There are numerous home remedies for vocal problems. However, most of them are unpalatable or impractical. For example, no one really wants to ingest a whole clove of minced raw garlic with honey. Therefore, I am not going to list every tip in existence, but only those that I have found to be tolerable and effective.
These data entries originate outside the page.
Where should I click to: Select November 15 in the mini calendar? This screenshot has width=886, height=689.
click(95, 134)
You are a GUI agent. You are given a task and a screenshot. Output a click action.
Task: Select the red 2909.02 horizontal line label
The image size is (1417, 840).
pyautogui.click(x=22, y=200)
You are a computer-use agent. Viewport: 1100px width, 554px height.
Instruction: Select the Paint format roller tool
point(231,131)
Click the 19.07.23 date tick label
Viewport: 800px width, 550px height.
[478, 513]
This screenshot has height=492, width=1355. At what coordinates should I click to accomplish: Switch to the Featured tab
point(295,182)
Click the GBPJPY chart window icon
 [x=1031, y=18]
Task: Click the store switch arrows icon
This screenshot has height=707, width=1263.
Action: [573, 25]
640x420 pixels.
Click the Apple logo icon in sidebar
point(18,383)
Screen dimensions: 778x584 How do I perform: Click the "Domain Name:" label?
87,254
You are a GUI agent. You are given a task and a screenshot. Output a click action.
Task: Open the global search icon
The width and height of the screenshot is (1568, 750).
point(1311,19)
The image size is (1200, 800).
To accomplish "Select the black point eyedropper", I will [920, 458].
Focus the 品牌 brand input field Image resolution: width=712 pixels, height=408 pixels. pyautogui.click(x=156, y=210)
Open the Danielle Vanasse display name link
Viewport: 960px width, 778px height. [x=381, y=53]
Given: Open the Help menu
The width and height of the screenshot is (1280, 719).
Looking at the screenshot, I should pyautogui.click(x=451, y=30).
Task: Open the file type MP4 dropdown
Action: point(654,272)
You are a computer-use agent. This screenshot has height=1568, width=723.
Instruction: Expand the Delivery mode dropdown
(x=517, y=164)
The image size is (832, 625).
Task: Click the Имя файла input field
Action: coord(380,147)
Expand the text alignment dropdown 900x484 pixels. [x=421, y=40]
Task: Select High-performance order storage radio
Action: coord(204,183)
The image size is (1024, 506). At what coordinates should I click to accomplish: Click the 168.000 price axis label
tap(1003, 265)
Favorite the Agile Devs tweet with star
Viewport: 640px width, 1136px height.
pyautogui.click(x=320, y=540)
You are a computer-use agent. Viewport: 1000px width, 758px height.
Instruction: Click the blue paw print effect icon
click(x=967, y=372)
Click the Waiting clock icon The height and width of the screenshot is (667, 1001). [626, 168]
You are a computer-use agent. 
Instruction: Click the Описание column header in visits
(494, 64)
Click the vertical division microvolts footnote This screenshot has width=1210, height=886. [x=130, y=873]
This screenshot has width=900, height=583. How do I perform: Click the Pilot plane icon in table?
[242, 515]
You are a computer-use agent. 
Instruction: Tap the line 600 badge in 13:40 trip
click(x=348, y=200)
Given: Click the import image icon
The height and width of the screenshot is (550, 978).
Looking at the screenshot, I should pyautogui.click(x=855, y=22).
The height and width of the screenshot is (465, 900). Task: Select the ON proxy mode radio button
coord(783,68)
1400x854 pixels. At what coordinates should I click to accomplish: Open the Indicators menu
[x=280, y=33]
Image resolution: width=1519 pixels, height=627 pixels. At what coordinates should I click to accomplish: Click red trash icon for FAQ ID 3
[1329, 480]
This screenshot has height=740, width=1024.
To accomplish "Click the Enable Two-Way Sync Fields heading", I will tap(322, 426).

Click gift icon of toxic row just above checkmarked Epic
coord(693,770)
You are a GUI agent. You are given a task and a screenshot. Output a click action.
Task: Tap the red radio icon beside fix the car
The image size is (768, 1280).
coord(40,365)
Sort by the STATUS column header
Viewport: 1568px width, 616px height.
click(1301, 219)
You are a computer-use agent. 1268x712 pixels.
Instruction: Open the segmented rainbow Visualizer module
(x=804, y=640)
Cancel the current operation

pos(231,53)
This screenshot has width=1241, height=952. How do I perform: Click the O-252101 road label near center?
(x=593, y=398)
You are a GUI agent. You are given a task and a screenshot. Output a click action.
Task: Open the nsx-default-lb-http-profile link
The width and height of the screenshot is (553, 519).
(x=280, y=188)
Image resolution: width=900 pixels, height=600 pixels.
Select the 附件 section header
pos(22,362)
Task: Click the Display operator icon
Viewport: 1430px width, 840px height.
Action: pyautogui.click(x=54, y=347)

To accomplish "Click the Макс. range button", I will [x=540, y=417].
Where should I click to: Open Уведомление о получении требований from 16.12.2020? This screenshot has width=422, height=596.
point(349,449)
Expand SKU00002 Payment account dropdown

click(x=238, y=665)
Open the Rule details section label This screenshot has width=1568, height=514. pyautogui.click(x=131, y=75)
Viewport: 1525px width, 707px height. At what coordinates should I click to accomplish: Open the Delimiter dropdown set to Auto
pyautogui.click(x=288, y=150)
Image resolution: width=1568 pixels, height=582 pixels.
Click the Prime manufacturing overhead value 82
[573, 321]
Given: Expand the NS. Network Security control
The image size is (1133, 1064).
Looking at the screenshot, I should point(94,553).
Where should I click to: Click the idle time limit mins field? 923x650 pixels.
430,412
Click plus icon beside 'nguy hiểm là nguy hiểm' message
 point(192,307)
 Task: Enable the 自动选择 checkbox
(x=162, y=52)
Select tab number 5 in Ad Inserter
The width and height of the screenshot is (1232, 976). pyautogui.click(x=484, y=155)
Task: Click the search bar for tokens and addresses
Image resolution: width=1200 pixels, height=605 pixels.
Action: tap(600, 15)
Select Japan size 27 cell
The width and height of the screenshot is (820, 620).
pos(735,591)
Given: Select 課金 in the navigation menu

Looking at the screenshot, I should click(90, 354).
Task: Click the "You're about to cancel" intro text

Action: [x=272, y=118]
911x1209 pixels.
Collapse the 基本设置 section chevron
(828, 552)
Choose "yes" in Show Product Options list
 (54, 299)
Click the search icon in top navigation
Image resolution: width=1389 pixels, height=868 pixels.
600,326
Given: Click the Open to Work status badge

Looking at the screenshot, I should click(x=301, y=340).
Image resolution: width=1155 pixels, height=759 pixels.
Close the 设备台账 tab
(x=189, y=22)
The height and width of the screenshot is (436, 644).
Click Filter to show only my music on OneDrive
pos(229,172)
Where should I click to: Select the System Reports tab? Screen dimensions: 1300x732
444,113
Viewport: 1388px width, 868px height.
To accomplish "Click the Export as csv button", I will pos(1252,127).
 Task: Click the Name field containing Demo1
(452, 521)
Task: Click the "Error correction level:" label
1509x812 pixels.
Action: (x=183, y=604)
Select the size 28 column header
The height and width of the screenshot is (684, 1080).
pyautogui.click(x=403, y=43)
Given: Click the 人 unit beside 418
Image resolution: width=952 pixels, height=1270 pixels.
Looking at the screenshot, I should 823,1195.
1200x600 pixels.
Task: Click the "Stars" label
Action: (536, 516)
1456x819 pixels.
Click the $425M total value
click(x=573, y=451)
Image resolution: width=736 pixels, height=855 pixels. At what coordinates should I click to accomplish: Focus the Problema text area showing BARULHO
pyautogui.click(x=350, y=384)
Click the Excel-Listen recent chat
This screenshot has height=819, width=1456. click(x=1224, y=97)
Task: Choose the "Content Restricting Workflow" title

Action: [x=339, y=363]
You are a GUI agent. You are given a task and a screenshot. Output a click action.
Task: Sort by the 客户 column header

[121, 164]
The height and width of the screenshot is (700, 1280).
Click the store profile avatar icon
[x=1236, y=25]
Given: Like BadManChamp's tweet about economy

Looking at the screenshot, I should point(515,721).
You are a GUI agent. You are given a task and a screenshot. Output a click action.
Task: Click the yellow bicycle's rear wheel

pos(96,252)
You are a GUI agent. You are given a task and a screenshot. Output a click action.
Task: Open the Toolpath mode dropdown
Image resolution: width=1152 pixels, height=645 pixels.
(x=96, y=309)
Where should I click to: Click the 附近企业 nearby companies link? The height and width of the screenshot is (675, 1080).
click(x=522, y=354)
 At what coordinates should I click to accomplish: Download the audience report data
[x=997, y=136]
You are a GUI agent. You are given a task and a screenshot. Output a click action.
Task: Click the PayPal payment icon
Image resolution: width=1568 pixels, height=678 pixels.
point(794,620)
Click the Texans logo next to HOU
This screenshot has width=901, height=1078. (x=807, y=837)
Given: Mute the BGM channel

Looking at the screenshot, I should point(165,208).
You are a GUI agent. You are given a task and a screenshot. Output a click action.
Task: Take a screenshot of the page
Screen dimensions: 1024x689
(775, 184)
Keeping Your Voice Healthy

  • Avoidance
    Stay away from sick people, whenever possible. This includes finding polite reasons to change seats when seated next to someone who is sneezing and coughing.
    If you are the parent of a sick baby, you are done for, and you might as well accept that you are going to be sick. Parenting a baby involves frequent and necessary contact, and no amount of hand washing will save you.
  • Hygiene
    Wash your hands thoroughly with soap after touching anything that came in contact with someone sick.
  • Education
    If you have kids, teach them the importance of covering their mouths and noses when they cough and sneeze, and of tossing used tissues in the garbage can (instead of on the table or floor, where you will likely come in contact with the crumpled germ cornucopias).
  • Drink, Drink, Drink!
    Staying hydrated is crucial for maintaining happy vocal folds. 8 or more cups of water a day is the recommended amount.


Treating a Sore Throat

  • Red Pepper Flakes
    For an itchy, sore throat, drink hot water with a light sprinkling of red pepper (chili) flakes. Let the mixture steep for a couple of minutes before drinking it. The flakes ease the itching, therefore helping prevent coughing.
  • Cider Vinegar
    For a phlegmy throat, drink hot water with cider vinegar (1 Tbsp cider vinegar to 1 c water). The vinegar loosens up the phlegm.
  • Humidifier
    Use a humidifier in your room at night. If you do not have one, you can boil some water in a pot, drape a towel over your head and the pot, and breathe in the steam. Be careful not to get too close to the pot, so that you do not get burned!
  • Throat Lozenges?
    Lozenges can offer temporary relief, but if they contain menthol, they can dry your vocal folds.


Treating a Cold

  • Nasal Sprays
    Saline nasal sprays can help clear your nose. Chemical-based nasal spray are by far more effective, but they are also addictive if used for extended periods of time, and they can damage the nasal membrane.
  • Down with the Drip!
    Post-nasal drip can irritate your throat, causing you to cough all night long. However, with a little experimentation, you can find a position that alleviate post-nasal drip. For example, if you sleep on your side with a pillow under your head, let your head fall forwards slightly off the pillow, so that the dread drip goes forward, not backward.


Treating Laryngitis

  • Cinnamon Tea
    To reduce swelling of the vocal cords that occurs in laryngitis, add 1 teaspoon of cinnamon to a cup, then pour 1 cup of boiling water over it. Let it steep for 15 minutes and drink it down. It tastes truly horrible, but it definitely helps.
  • Visit Your Doctor
    Laryngitis should not last longer than two weeks, tops. If it does, then you had better visit your doctor.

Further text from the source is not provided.